New Jersey Bans Employers From Screening Job Applicants Based on Salary History
On July 25, 2019, New Jersey Acting Governor Sheila Oliver signed A1094 into law, which prohibits employers from screening job applicants based on salary history. New Jersey joins a growing number of states, such as California, Connecticut, and Massachusetts, who have enacted similar prohibitions on the use of wage history in the hiring process. The law takes effect on January 1, 2020. Below are a few key takeaways for New Jersey employers.
The law prohibits employers from:
- Screening job applicants because of the applicant’s salary history, including but not limited to wages, salaries, and benefits information.
- Requiring a job applicant’s salary history to meet a minimum or maximum criteria.
The law does not prohibit employers from:
- Considering a job applicant’s salary to determine the applicant’s compensation package if the applicant “voluntarily, without employer prompting or coercion, provides the employer with salary history.”
- After a job offer has been made that includes information on the compensation package, requesting the job applicant to provide a written authorization to confirm salary, compensation, and benefits.
- Considering the salary or wage history of internal job applicants (i.e., transfers and promotions).
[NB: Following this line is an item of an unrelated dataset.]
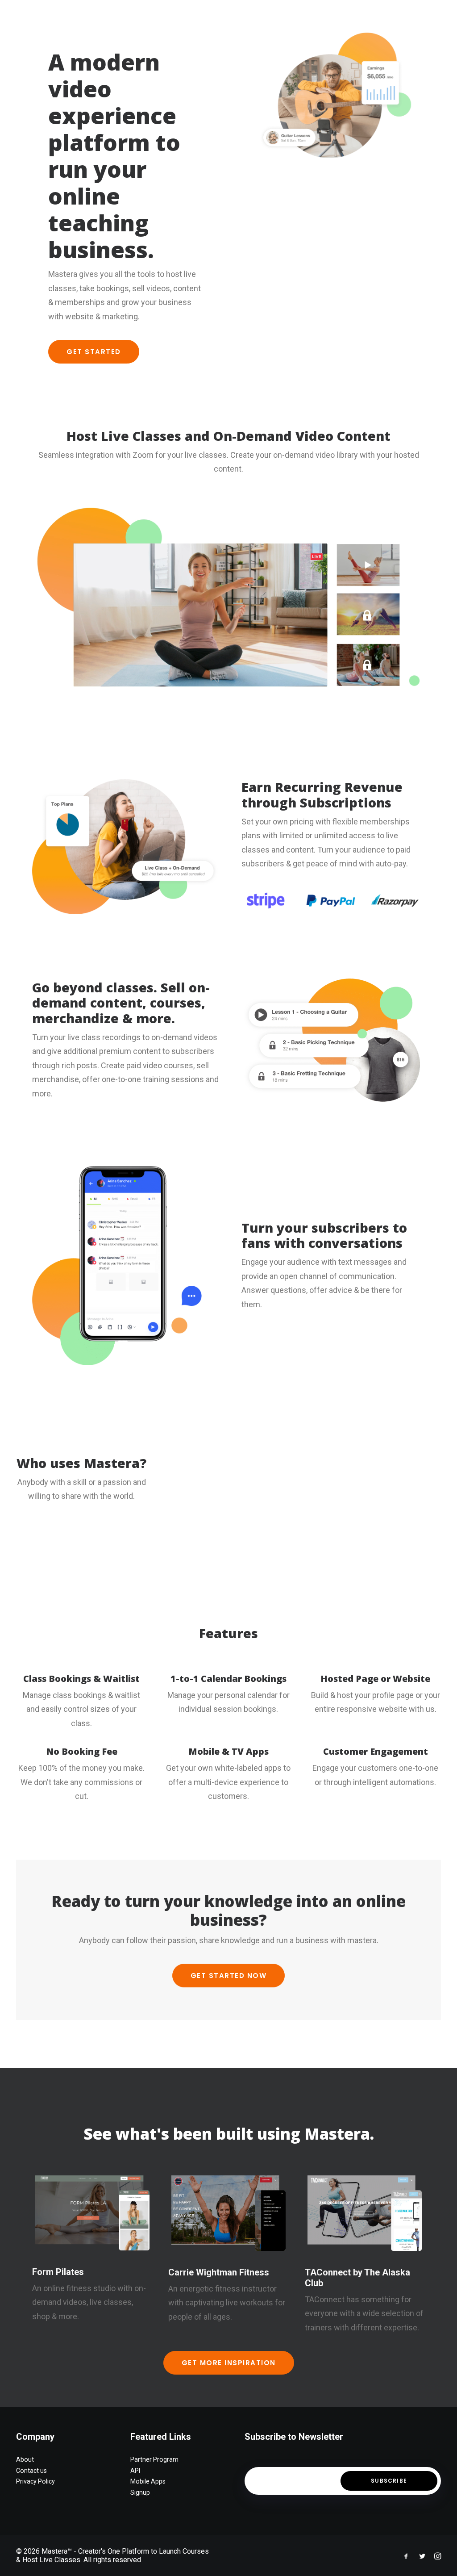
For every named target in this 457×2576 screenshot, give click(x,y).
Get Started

- Considering the salary or wage history of a job applicant who previously worked for the employer, where the employer already has knowledge of said history.
- Inquiring about a job applicant’s experience with incentive and commission plans if such plans are a component of the compensation package of the job opening to which the applicant applied. Employers may not ask the applicant about the applicant’s earnings with respect his or her experience with incentive and commission plans.
- Taking action required by federal law with respect to verification or disclosure of a job applicant’s salary history.
- Conducting a background check of a job applicant, provided the employer specifies that salary information shall not be disclosed. If salary information is inadvertently disclosed as a result of the background check, the employer must destroy the information and is prohibited from using it when determining the salary, benefits, or other compensation for the applicant.
Employers who violate the law face penalties of up to $1,000 for the first violation, $5,000 for the second violation, and $10,000 for any subsequent violation. The law also amends the New Jersey Law Against Discrimination (LAD) to make the screening of job applicants who are members of a protected category based on salary history an unlawful employment practice. If the applicant is a member of a protected category, the employer is subject to the penalties available under the LAD, with the exception of punitive damages.
Over the next few months, New Jersey employers should consider whether their current policies, procedures, practices, and forms comply with the law before it takes effect.